Lubbock Brings Cutting-Edge Cancer Care to Rural Texas
A young cancer patient with a rare genetic disorder can now receive groundbreaking immunotherapy treatment in his hometown instead of traveling hundreds of miles to Dallas. The new option comes as Lubbock opens a major cancer center, bringing big-city care to rural West Texas.
Dylan Cerbantez from Hale Center, Texas is fighting non-Hodgkin's lymphoma for the second time, but this battle looks completely different from his first.
This time, he doesn't have to quit his job or make exhausting trips to Dallas for treatment. That's because Texas Tech University Health Sciences Center and UMC recently brought Dr. Muhammad Bilal Abid to Lubbock, an expert in cutting-edge immunotherapy treatments.
Dylan faces a unique challenge beyond cancer itself. He has Wiskott-Aldrich syndrome, a rare genetic disorder that weakens his immune system and makes standard cancer treatments impossible.

Collected data entries:

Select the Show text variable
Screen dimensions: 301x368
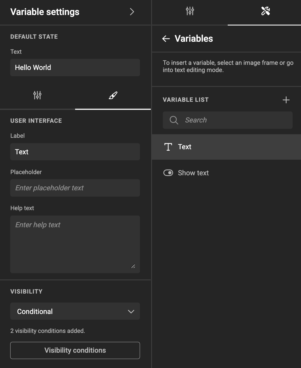(x=227, y=173)
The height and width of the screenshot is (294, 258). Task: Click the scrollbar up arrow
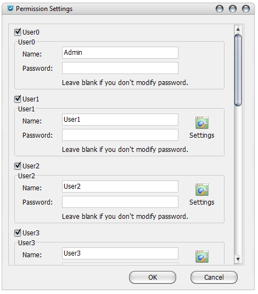pyautogui.click(x=238, y=29)
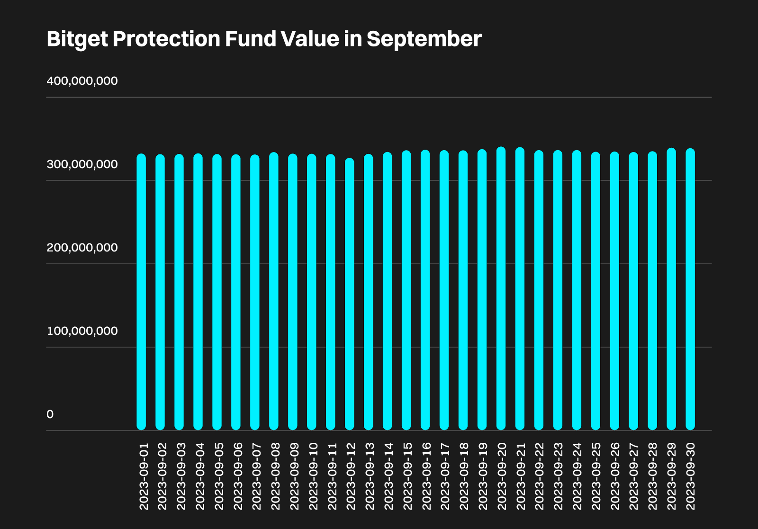
Task: Click the 0 axis label
Action: coord(50,414)
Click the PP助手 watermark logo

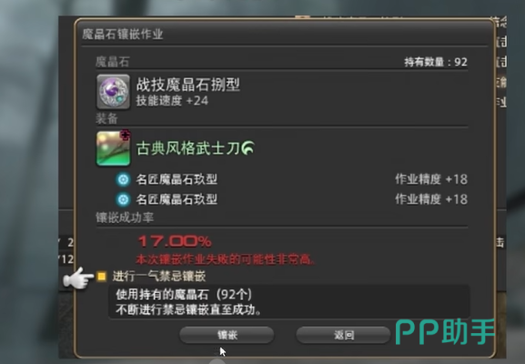445,332
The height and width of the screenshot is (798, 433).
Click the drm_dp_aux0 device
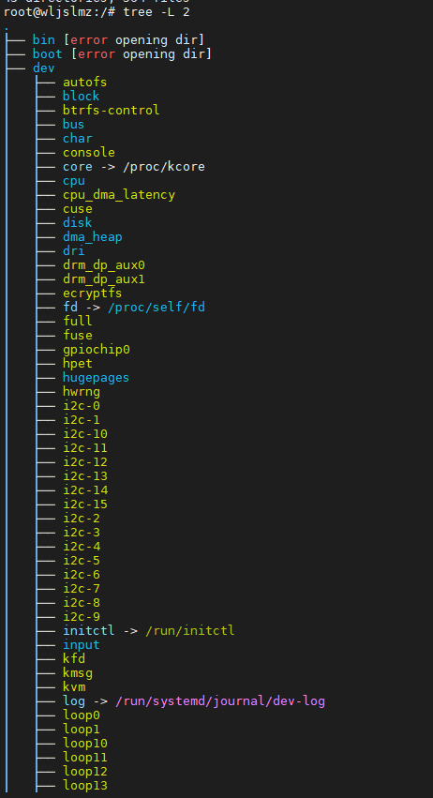click(104, 265)
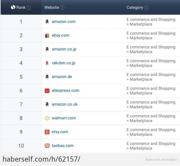
Task: Click the Website column info icon
Action: coord(62,8)

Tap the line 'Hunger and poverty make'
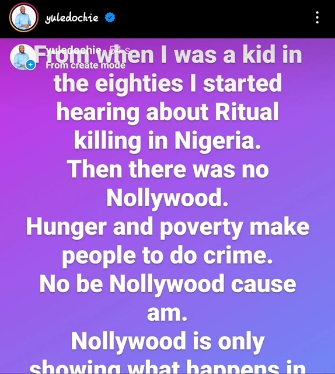coord(168,227)
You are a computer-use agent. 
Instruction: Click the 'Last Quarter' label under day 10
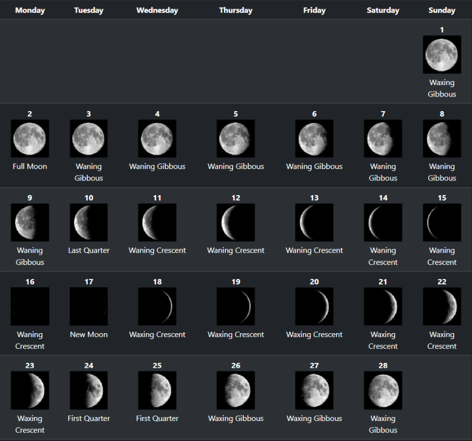point(88,250)
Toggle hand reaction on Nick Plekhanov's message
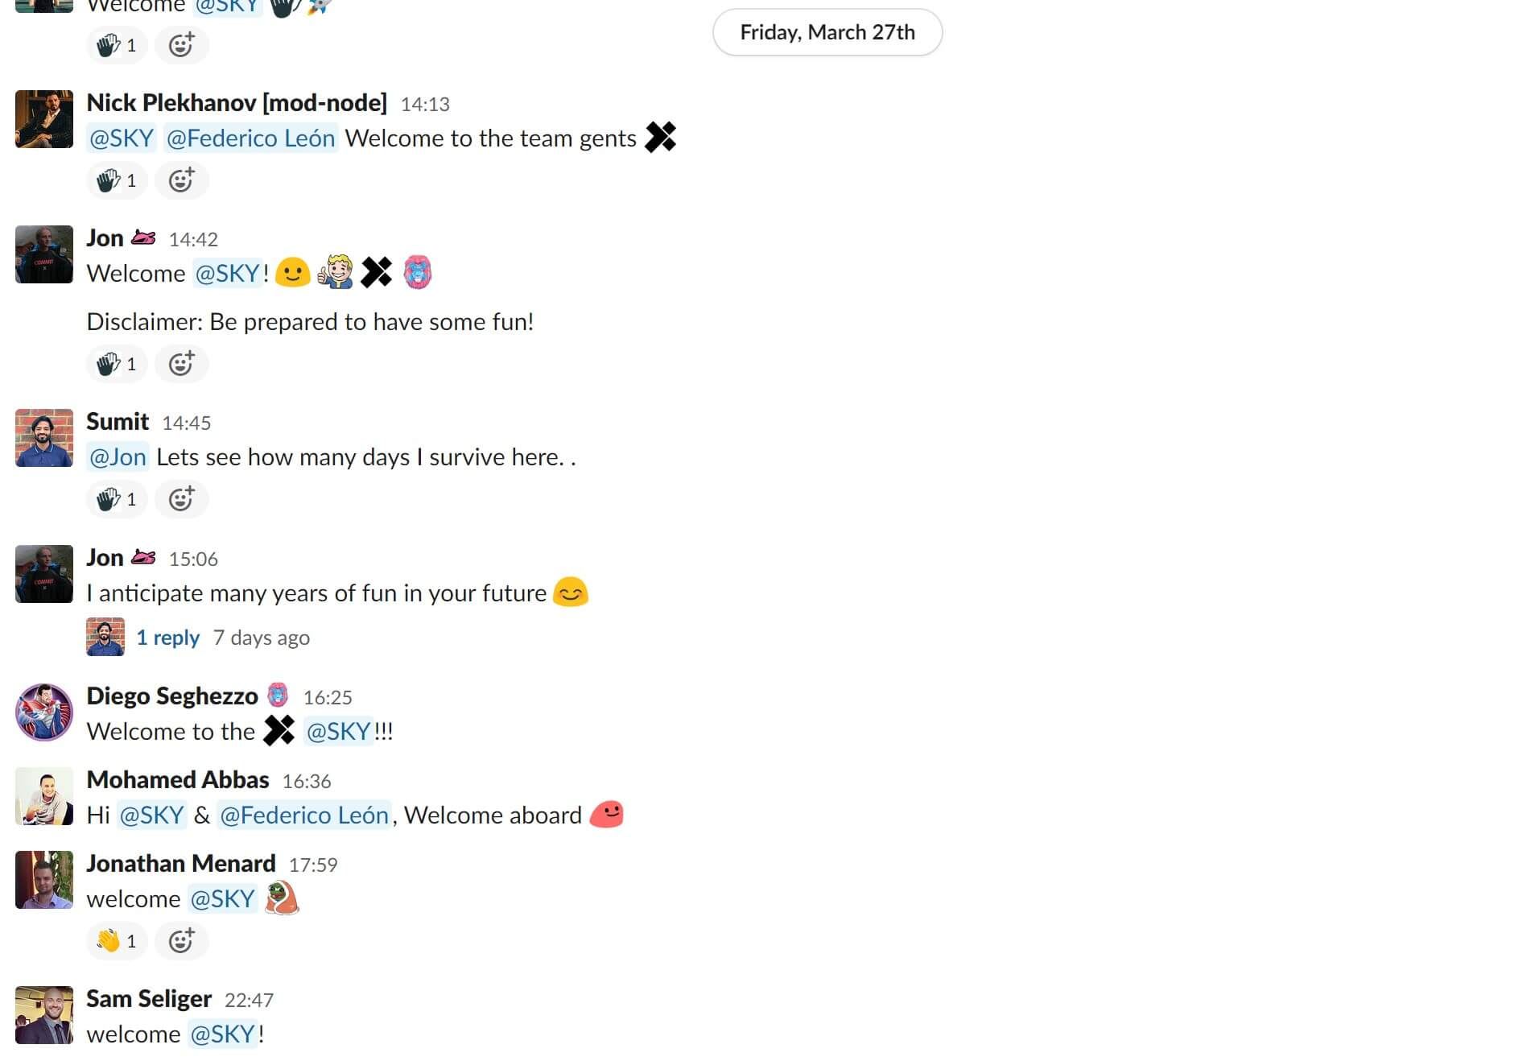This screenshot has height=1061, width=1531. [x=117, y=180]
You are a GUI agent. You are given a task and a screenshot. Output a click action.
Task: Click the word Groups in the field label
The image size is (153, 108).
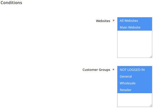[x=105, y=70]
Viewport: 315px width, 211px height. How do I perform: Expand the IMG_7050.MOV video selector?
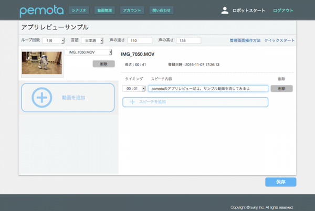[89, 52]
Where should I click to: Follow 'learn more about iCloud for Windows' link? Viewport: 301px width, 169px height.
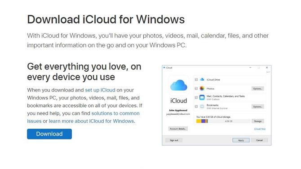pos(91,121)
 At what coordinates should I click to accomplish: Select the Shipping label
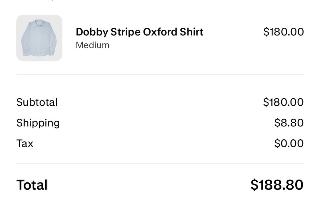pyautogui.click(x=38, y=123)
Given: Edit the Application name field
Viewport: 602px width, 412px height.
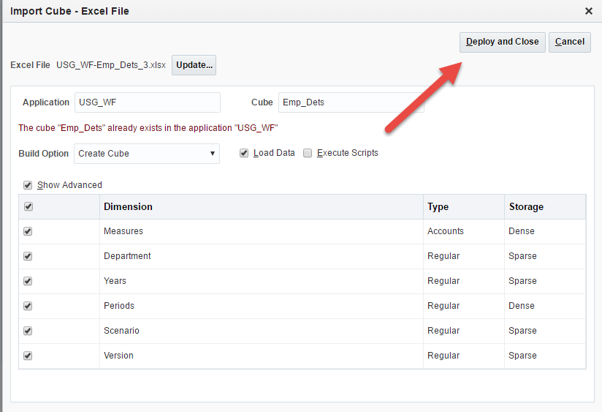Looking at the screenshot, I should (147, 102).
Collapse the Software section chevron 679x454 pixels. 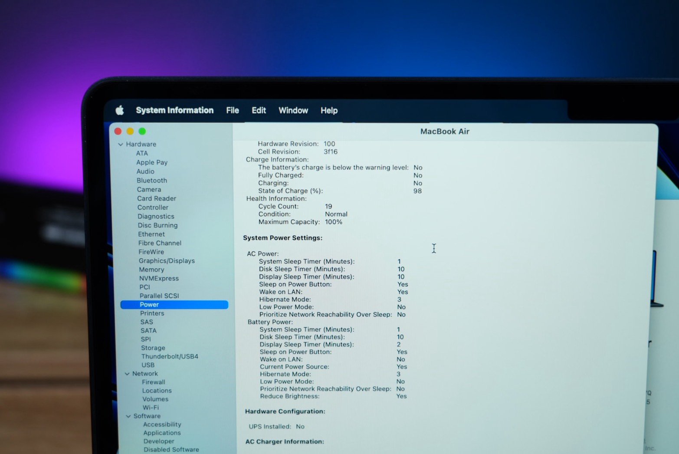(128, 416)
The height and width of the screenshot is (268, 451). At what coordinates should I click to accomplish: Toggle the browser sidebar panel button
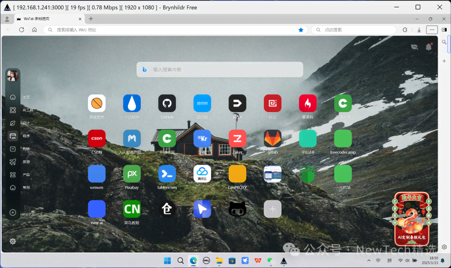point(444,30)
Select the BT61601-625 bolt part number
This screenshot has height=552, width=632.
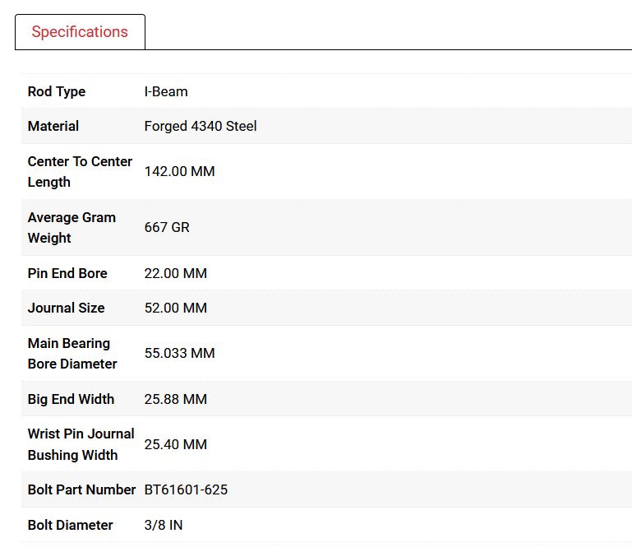[186, 489]
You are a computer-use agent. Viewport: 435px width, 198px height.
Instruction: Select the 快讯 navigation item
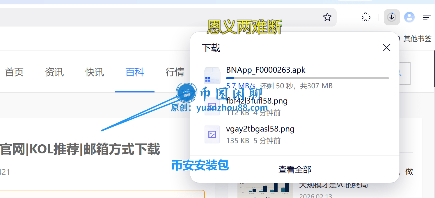pos(95,72)

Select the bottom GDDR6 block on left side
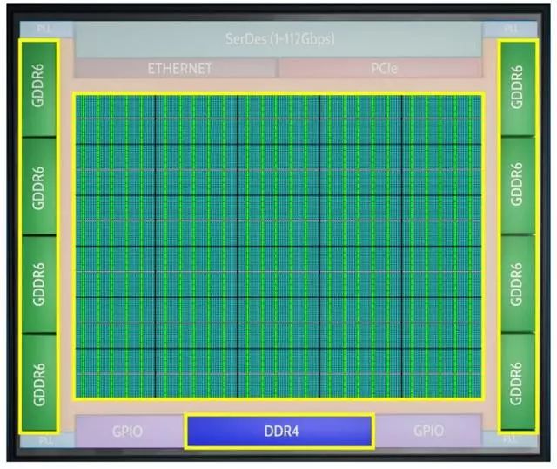point(37,382)
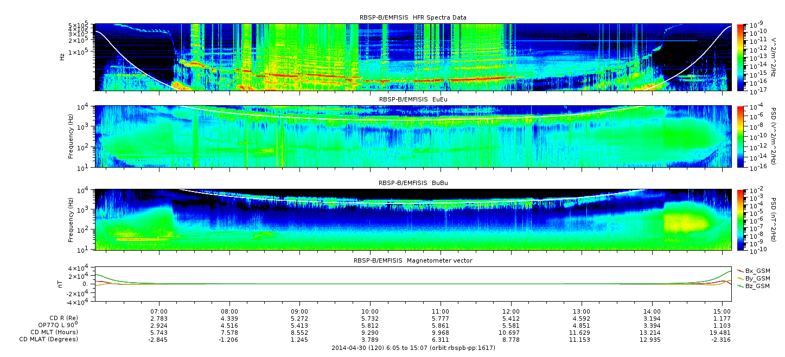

» Check your understanding:
- 1) In the Lubbock cancer care article, what rare genetic disorder does Dylan Cerbantez have?
- 2) Render this sentence from the Lubbock cancer care article in Spanish: "This time, he doesn't have to quit his job or make exhausting trips to Dallas for treatment."
- 3) Reproduce the passage of the Lubbock cancer care article that starts at the words "Dylan Cerbantez from" and stops after "cancer treatments impossible.".

» Expected results:
- 1) Wiskott-Aldrich syndrome.

- 2) Esta vez, no tiene que dejar su trabajo ni hacer agotadores viajes a Dallas para recibir tratamiento.

- 3)
Dylan Cerbantez from Hale Center, Texas is fighting non-Hodgkin's lymphoma for the second time, but this battle looks completely different from his first.
This time, he doesn't have to quit his job or make exhausting trips to Dallas for treatment. That's because Texas Tech University Health Sciences Center and UMC recently brought Dr. Muhammad Bilal Abid to Lubbock, an expert in cutting-edge immunotherapy treatments.
Dylan faces a unique challenge beyond cancer itself. He has Wiskott-Aldrich syndrome, a rare genetic disorder that weakens his immune system and makes standard cancer treatments impossible.